RE: [EXTERNAL] - Re: ERROR: Cannot run job worker!

2017-06-26 Thread Vyacheslav Pascarel
Done - NUTCH-2395

https://issues.apache.org/jira/browse/NUTCH-2395

Regards,

Vyacheslav Pascarel


-Original Message-
From: lewis john mcgibbney [mailto:lewi...@apache.org] 
Sent: Saturday, June 24, 2017 2:27 PM
To: user@nutch.apache.org
Subject: [EXTERNAL] - Re: ERROR: Cannot run job worker!

Hi Vyacheslav,
Thanks for the update, can you please open a ticket at 
https://urldefense.proofpoint.com/v2/url?u=https-3A__issues.apache.org_jira_projects_NUTCH=DwIBaQ=ZgVRmm3mf2P1-XDAyDsu4A=XeO6ShRDVKU6HktuQu5d6DHtkdlyuxMSWDVUj-ZGQKE=Ti7iePIyYmd-ZZLJikFB-XeUZ91T7llSIXn3mcnxQ0M=5h5L8GfDpA0DjwfnOwcxaZU2WGD4nRU74FhRnbC7hnM=
If you are able to submit a pull request at 
https://urldefense.proofpoint.com/v2/url?u=https-3A__github.com_apache_nutch_=DwIBaQ=ZgVRmm3mf2P1-XDAyDsu4A=XeO6ShRDVKU6HktuQu5d6DHtkdlyuxMSWDVUj-ZGQKE=Ti7iePIyYmd-ZZLJikFB-XeUZ91T7llSIXn3mcnxQ0M=9Sw9oUodC8CQBD2WhtzdrZ2Ey098yYpAbLjWwAX6zGw=
 , it would be appreciated.
Lewis

On Sat, Jun 24, 2017 at 9:36 AM, <user-digest-h...@nutch.apache.org> wrote:

>
> From: Vyacheslav Pascarel <vpasc...@opentext.com>
> To: "user@nutch.apache.org" <user@nutch.apache.org>
> Cc:
> Bcc:
> Date: Fri, 23 Jun 2017 13:07:39 +
> Subject: RE: [EXTERNAL] - Re: ERROR: Cannot run job worker!
> Hi Lewis,
>
> I think I narrowed the problem to SelectorEntryComparator class nested 
> in GeneratorJob.

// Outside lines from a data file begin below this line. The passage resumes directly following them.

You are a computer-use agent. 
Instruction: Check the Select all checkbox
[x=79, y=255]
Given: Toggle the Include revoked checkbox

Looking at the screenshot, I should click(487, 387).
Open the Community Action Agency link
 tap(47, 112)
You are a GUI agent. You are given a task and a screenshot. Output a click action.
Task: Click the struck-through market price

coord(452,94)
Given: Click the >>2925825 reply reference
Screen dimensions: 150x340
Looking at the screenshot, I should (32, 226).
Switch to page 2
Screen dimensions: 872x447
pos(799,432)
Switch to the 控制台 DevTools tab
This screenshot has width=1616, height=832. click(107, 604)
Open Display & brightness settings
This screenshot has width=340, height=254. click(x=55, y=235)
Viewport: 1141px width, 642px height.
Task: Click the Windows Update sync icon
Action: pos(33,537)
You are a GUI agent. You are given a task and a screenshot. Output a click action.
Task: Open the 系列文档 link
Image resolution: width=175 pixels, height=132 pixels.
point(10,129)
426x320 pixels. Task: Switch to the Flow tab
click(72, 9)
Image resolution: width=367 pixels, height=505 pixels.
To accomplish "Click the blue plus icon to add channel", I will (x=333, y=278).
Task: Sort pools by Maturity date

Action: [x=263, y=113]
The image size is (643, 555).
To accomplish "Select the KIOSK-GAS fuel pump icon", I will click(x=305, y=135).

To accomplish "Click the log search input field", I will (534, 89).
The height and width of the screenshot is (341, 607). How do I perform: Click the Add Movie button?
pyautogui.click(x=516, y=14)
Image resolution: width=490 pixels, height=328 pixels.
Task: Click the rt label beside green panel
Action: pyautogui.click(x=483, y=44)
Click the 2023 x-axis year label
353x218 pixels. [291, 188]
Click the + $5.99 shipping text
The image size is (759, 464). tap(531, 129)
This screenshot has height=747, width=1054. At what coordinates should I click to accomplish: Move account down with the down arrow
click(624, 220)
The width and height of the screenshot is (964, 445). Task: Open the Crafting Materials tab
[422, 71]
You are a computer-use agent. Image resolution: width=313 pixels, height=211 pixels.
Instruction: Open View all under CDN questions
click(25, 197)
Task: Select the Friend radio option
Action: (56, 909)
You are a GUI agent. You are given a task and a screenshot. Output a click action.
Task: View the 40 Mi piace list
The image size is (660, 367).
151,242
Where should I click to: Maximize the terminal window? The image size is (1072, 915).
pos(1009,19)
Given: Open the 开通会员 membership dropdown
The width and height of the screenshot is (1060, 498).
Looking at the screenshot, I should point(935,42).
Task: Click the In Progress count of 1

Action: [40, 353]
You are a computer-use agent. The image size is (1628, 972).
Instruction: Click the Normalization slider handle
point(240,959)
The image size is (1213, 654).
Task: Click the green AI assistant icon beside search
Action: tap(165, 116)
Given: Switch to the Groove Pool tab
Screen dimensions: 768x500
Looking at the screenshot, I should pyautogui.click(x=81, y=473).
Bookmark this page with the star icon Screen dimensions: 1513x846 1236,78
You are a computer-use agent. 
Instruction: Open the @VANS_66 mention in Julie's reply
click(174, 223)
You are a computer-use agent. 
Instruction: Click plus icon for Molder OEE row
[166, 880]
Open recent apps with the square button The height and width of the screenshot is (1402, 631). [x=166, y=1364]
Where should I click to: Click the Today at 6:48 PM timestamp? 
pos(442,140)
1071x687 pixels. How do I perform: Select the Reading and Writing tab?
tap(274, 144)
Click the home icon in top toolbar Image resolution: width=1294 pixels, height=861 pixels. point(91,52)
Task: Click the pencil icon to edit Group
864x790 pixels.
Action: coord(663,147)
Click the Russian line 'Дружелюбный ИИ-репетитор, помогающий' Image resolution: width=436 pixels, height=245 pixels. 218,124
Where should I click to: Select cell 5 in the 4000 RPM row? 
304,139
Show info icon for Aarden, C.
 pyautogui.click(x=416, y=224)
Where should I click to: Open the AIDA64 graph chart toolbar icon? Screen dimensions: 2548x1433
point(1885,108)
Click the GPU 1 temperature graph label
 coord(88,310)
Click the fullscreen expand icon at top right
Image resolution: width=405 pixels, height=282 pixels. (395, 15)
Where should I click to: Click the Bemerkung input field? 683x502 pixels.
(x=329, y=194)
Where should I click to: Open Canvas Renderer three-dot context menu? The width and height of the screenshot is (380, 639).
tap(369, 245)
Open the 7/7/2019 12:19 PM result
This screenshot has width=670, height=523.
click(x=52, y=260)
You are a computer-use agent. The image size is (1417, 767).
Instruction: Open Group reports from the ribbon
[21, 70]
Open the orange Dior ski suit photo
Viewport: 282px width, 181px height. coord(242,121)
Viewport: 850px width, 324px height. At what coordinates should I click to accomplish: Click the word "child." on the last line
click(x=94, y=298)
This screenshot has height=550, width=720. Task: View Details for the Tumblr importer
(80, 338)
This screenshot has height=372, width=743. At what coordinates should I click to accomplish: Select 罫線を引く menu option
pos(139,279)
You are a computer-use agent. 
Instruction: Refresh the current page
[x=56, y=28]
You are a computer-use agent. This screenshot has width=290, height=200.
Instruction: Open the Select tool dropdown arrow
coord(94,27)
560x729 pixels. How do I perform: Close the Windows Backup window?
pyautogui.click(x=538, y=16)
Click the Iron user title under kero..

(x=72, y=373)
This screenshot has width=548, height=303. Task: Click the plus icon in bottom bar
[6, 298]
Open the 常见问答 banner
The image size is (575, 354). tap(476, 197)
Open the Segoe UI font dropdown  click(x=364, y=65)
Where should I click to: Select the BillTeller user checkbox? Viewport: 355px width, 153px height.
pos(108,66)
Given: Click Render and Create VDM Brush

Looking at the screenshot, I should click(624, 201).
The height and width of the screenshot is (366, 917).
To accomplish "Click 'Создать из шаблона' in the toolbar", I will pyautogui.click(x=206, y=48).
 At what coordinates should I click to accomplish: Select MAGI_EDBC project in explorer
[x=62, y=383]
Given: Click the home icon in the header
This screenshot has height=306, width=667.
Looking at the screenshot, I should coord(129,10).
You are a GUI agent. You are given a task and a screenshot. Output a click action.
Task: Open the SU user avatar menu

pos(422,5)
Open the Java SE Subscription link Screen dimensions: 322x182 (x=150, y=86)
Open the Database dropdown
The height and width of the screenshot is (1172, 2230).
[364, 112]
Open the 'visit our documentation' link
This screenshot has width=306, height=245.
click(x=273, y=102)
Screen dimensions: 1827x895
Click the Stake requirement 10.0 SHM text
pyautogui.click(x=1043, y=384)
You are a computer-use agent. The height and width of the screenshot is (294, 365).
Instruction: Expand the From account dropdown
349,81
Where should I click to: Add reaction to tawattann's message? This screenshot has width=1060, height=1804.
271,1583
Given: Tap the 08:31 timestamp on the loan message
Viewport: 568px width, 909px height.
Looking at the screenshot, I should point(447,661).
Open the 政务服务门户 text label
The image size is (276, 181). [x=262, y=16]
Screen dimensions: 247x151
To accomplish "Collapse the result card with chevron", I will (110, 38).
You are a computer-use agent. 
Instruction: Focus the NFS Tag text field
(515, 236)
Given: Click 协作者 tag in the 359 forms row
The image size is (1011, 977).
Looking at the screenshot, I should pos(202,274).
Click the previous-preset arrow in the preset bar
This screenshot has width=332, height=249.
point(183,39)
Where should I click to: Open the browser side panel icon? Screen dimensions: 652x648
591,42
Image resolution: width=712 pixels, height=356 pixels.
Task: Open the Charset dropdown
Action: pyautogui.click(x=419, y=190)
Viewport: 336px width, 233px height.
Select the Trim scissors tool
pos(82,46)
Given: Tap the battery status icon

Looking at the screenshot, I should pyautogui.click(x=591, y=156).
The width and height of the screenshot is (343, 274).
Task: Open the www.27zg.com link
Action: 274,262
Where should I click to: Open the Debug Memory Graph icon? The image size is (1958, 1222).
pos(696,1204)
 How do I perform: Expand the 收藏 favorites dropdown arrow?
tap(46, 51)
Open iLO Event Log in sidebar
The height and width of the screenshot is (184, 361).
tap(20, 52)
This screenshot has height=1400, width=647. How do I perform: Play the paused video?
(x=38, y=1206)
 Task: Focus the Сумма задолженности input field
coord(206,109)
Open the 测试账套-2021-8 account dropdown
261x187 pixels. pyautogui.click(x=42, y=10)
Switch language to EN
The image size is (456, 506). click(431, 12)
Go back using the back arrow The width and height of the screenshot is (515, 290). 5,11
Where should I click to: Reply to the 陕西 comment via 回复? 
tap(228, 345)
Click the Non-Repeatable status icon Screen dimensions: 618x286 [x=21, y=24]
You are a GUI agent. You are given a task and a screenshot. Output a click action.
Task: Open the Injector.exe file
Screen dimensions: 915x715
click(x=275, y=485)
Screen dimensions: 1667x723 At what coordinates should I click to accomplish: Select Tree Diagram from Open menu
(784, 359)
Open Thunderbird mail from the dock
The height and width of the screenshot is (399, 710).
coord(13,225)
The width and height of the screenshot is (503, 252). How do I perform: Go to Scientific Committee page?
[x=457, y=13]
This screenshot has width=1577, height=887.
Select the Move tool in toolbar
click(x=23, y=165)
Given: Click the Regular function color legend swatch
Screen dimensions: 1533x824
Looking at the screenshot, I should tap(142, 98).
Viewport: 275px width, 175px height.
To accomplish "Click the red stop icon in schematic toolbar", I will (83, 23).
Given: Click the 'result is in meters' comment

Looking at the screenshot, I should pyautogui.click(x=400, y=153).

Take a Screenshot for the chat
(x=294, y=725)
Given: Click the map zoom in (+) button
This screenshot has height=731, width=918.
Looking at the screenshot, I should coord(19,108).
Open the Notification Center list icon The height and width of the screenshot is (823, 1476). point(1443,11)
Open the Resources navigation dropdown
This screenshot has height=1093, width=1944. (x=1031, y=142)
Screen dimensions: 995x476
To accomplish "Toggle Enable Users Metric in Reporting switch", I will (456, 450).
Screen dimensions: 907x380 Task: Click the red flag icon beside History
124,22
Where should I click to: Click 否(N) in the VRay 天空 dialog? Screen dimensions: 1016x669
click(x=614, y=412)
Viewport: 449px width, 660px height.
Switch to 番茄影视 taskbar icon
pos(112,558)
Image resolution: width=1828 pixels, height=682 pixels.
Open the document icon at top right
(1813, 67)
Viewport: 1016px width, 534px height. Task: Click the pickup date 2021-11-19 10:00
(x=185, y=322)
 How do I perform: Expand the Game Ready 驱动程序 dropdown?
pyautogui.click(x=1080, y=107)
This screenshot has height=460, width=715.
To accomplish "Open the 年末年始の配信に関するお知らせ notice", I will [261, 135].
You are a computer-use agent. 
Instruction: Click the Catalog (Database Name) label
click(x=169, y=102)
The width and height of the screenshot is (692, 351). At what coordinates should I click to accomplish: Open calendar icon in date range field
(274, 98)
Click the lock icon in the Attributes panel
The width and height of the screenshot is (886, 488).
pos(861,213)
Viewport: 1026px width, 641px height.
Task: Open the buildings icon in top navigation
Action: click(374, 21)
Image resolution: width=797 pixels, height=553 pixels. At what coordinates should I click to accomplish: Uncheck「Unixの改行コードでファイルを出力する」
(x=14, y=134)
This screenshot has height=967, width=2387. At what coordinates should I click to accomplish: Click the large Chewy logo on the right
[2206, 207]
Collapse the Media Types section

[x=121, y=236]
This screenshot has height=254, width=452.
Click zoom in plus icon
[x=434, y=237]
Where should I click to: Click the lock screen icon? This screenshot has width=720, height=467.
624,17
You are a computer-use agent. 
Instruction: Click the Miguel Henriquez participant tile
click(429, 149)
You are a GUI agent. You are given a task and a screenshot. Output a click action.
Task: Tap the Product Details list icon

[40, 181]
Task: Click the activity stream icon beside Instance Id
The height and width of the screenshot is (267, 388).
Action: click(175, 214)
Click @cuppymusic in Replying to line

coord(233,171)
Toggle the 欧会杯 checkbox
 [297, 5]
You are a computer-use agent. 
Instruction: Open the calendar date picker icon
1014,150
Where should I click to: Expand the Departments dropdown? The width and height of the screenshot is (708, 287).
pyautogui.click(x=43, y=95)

In debugger during crash I noticed there a single 
> instance of SelectorEntryComparator shared across multiple reducer 
> tasks. The class is inherited from 
> org.apache.hadoop.io.WritableComparator that has a few members 
> unprotected for concurrent usage. At some point multiple threads may 
> access those members in WritableComparator.compare call. I modified 
> SelectorEntryComparator and it seems solved the problem but I am not 
> sure if the change is appropriate and/or sufficient (covers GENERATE 
> only?)
>
> Original code:
> 
>
>   public static class SelectorEntryComparator extends WritableComparator {
> public SelectorEntryComparator() {
>   super(SelectorEntry.class, true);
> }
>   }
>
> Modified code:
> 
>   public static class SelectorEntryComparator extends WritableComparator {
> public SelectorEntryComparator() {
>   super(SelectorEntry.class, true);
> }
>
> @Override
> synchronized public int compare(byte[] b1, int s1, int l1, byte[] 
> b2, int s2, int l2) {
> return super.compare(b1, s1, l1, b2, s2, l2);
> }
>   }
>
>


Re: ERROR: Cannot run job worker!

2017-06-24 Thread lewis john mcgibbney
Hi Vyacheslav,
Thanks for the update, can you please open a ticket at
https://issues.apache.org/jira/projects/NUTCH
If you are able to submit a pull request at https://github.com/apache/nutch/,
it would be appreciated.
Lewis

On Sat, Jun 24, 2017 at 9:36 AM, <user-digest-h...@nutch.apache.org> wrote:

>
> From: Vyacheslav Pascarel <vpasc...@opentext.com>
> To: "user@nutch.apache.org" <user@nutch.apache.org>
> Cc:
> Bcc:
> Date: Fri, 23 Jun 2017 13:07:39 +
> Subject: RE: [EXTERNAL] - Re: ERROR: Cannot run job worker!
> Hi Lewis,
>
> I think I narrowed the problem to SelectorEntryComparator class nested in
> GeneratorJob. In debugger during crash I noticed there a single instance of
> SelectorEntryComparator shared across multiple reducer tasks. The class is
> inherited from org.apache.hadoop.io.WritableComparator that has a few
> members unprotected for concurrent usage. At some point multiple threads
> may access those members in WritableComparator.compare call. I modified
> SelectorEntryComparator and it seems solved the problem but I am not sure
> if the change is appropriate and/or sufficient (covers GENERATE only?)
>
> Original code:
> 
>
>   public static class SelectorEntryComparator extends WritableComparator {
> public SelectorEntryComparator() {
>   super(SelectorEntry.class, true);
> }
>   }
>
> Modified code:
> 
>   public static class SelectorEntryComparator extends WritableComparator {
> public SelectorEntryComparator() {
>   super(SelectorEntry.class, true);
> }
>
> @Override
> synchronized public int compare(byte[] b1, int s1, int l1, byte[] b2,
> int s2, int l2) {
> return super.compare(b1, s1, l1, b2, s2, l2);
> }
>   }
>
>


RE: [EXTERNAL] - Re: ERROR: Cannot run job worker!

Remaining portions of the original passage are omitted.